Task item ▸ Find every line in the records below that holds the word "value", and copy each one.

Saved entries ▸
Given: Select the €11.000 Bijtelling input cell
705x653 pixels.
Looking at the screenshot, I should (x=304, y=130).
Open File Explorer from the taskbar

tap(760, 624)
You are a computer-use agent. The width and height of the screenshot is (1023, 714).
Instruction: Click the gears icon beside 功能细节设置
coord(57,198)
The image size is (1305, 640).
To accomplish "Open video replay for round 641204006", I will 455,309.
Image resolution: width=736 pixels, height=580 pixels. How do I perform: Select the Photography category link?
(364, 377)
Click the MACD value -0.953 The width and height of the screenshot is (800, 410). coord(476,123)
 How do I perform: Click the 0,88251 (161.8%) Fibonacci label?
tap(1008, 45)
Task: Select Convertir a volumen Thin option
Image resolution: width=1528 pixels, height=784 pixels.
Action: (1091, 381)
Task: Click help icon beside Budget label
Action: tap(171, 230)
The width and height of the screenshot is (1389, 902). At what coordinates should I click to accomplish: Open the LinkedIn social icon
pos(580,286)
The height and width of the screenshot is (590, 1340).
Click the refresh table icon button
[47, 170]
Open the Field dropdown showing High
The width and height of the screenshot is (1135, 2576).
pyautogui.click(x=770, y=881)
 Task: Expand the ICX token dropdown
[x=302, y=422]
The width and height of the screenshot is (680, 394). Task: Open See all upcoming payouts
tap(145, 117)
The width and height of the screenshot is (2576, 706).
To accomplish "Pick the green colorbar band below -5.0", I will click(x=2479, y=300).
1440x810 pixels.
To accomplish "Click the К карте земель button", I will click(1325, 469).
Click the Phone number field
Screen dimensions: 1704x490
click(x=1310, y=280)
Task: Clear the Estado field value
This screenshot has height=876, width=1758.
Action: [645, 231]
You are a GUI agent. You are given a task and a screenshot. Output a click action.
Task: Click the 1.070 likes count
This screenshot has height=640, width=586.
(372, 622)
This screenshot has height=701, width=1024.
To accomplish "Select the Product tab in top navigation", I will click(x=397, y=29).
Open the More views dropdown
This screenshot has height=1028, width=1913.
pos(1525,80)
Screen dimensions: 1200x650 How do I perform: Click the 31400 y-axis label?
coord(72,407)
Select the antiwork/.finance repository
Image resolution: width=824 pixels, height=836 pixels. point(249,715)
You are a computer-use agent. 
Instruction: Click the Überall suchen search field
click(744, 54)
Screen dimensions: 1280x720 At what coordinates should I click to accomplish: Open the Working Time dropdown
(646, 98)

Result of the exercise ▸
Click the MACD value -0.953 The width and height of the screenshot is (800, 410). coord(476,123)
Task: Clear the Estado field value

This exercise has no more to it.